*Problem requirements*
Copy the records below word for word, starting at the line with "Click the error icon on line 7" and ending after the line with "pos(646,250)". Leave the pictures out.

*Input records*
<<<<
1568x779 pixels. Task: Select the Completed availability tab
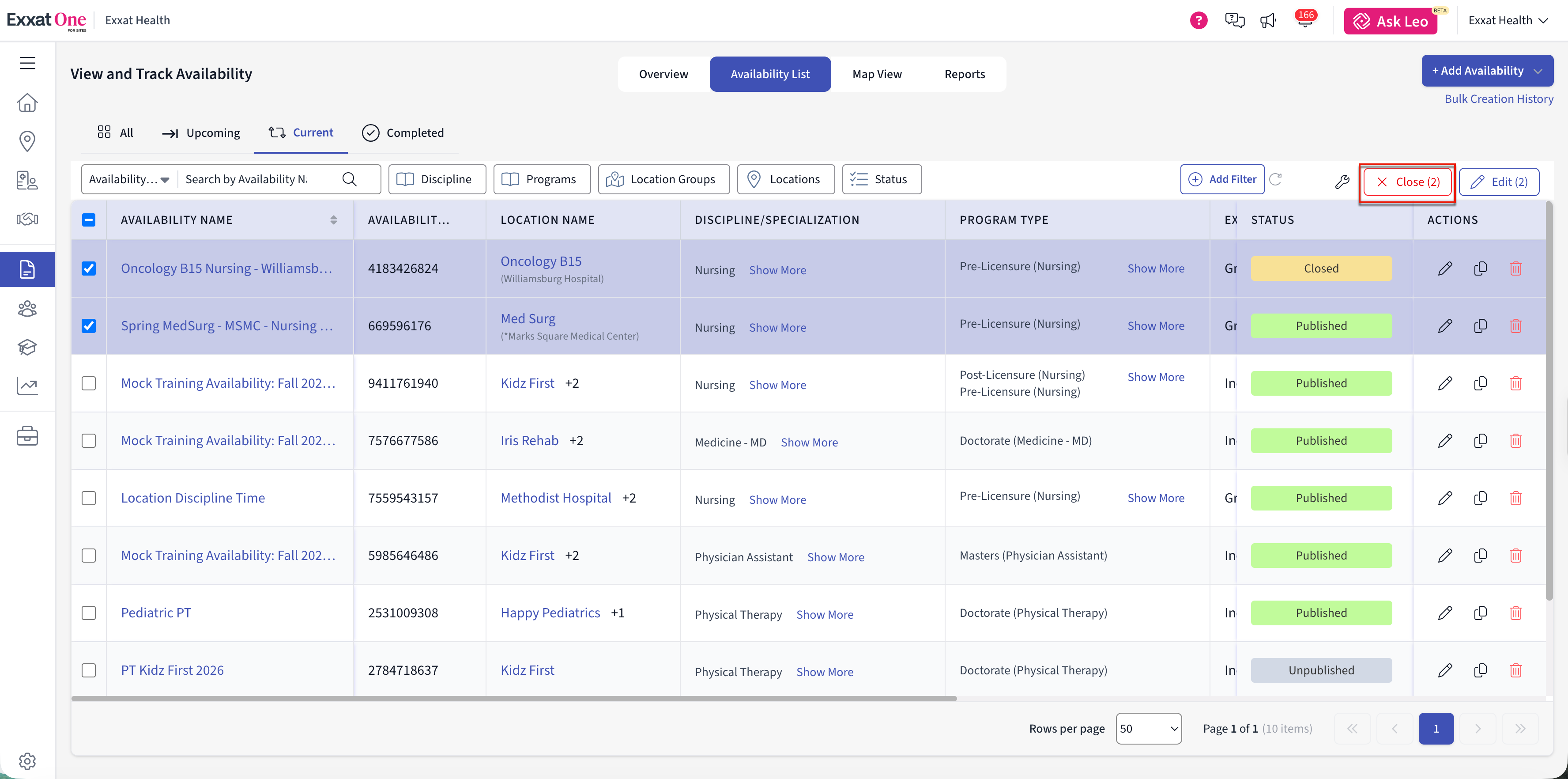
>>>>
<<<<
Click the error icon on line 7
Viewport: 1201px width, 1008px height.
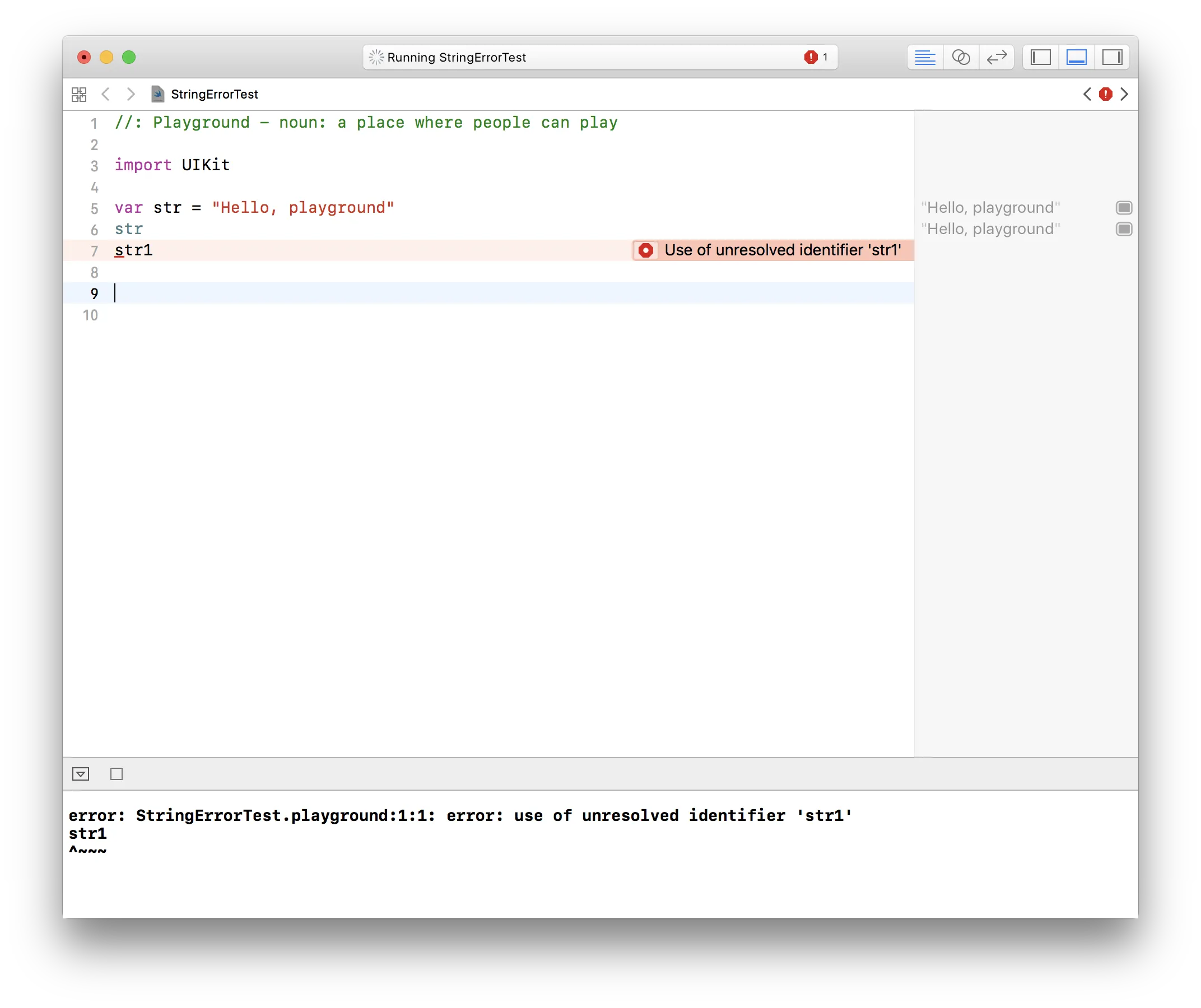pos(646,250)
>>>>
<<<<
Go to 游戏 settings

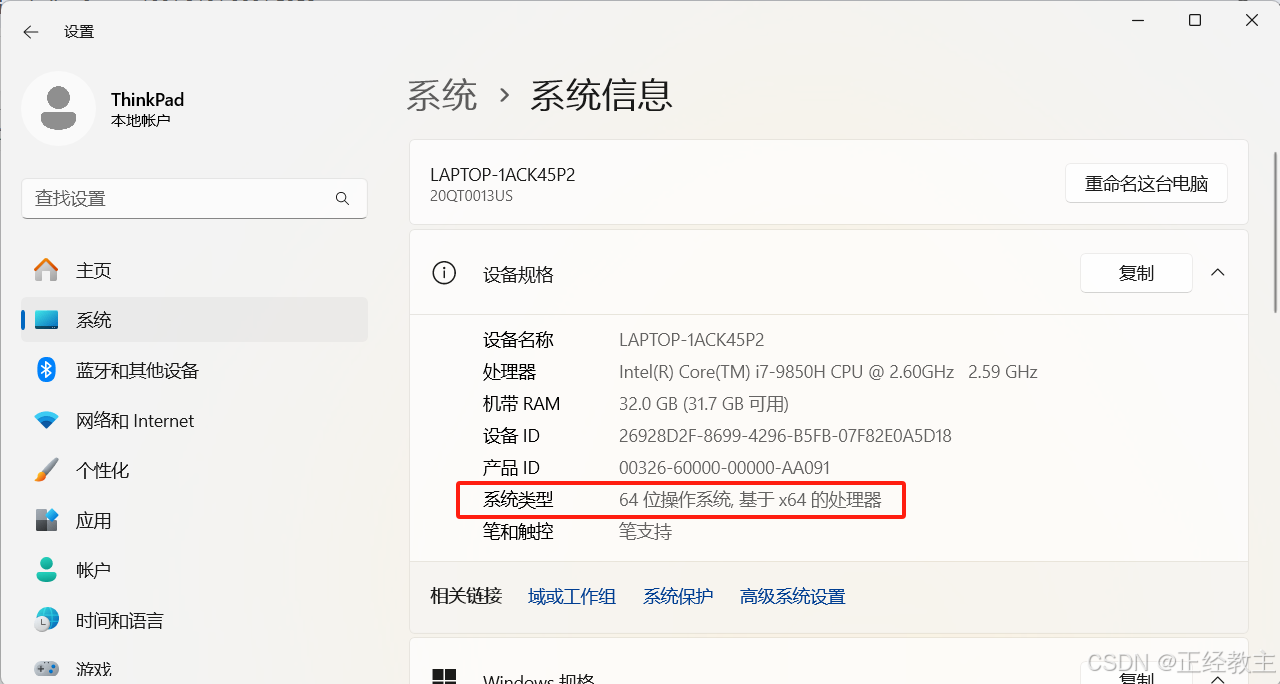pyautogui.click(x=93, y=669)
>>>>
*Written reply*
Click the error icon on line 7
Viewport: 1201px width, 1008px height.
pos(646,250)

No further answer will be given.